= Provided passage =
*** Begin section ***
Publication

UK Build to Rent Market Update – Q1 2020

A strong start to 2020 derailed by the Covid-19 lockdown


The coronavirus pandemic will influence all aspects of the UK housing market. However, the fundamentals underpinning investment in the UK private rental market have not changed. Build to Rent is likely to see a short-term impact on landlord revenues but longer term the coronavirus lockdown is unlikely to dampen investors’ growing appetite for the sector.

Once we emerge from the coronavirus crisis investors will continue to increase their exposure to real estate assets that offer secure and stable income, and diversify their broader investment portfolios. A number of Government measures to stimulate economic activity or indeed a program of QE is likely to have a negative impact on bond yields and interest rates further boosting the appeal of Build to Rent to investors.

Historically, rental growth has tracked income growth and has demonstrated less volatility in times of economic uncertainty compared with other real estate sectors. Slower economic growth in the context of existing affordability levels and supply/demand imbalances within the housing market are more likely to increase demand for rented housing as people avoid the long-term commitments of home ownership.
*** End section ***
= Task set =
• 1. Answer the following from the market update:
(a) What derailed the strong start to 2020?
(b) What has rental growth historically tracked?
(c) To what kind of real estate assets will investors continue to increase their exposure once the coronavirus crisis ends?
• 2. Retype a section of the market update word for word, beginning at the words "The coronavirus pandemic" and stopping after the words "Rent to investors.".

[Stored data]
*** Begin section ***
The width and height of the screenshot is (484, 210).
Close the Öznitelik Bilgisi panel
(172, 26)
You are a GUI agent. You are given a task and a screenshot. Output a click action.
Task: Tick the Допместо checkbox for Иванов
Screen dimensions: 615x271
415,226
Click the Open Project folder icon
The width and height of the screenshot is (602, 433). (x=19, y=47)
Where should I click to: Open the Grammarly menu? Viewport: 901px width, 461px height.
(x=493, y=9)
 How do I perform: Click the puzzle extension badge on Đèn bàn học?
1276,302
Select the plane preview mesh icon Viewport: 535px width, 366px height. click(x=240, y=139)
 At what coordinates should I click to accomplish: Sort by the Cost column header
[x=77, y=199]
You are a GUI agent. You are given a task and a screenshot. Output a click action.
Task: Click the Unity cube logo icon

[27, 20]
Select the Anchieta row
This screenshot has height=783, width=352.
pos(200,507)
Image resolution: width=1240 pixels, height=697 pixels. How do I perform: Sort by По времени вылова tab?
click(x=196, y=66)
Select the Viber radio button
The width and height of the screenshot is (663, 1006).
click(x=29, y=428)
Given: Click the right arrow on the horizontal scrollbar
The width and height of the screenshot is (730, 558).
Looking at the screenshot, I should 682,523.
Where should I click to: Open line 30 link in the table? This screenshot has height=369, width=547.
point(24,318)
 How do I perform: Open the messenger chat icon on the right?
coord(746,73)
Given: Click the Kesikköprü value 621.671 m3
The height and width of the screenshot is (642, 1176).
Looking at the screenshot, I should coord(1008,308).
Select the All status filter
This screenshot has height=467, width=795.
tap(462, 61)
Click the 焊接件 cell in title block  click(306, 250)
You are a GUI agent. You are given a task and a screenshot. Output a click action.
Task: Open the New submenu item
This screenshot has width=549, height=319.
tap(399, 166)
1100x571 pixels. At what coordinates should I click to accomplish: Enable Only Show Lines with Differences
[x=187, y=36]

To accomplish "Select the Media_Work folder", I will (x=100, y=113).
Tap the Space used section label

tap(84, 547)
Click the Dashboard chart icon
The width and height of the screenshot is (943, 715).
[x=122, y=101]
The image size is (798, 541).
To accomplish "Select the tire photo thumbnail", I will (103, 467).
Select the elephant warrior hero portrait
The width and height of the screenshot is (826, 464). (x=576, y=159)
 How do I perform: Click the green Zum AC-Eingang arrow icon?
*** End section ***
= Solutions to the problems =
• 1.
(a) The Covid-19 lockdown.
(b) Income growth.
(c) Real estate assets that offer secure and stable income.

• 2.
The coronavirus pandemic will influence all aspects of the UK housing market. However, the fundamentals underpinning investment in the UK private rental market have not changed. Build to Rent is likely to see a short-term impact on landlord revenues but longer term the coronavirus lockdown is unlikely to dampen investors’ growing appetite for the sector.

Once we emerge from the coronavirus crisis investors will continue to increase their exposure to real estate assets that offer secure and stable income, and diversify their broader investment portfolios. A number of Government measures to stimulate economic activity or indeed a program of QE is likely to have a negative impact on bond yields and interest rates further boosting the appeal of Build to Rent to investors.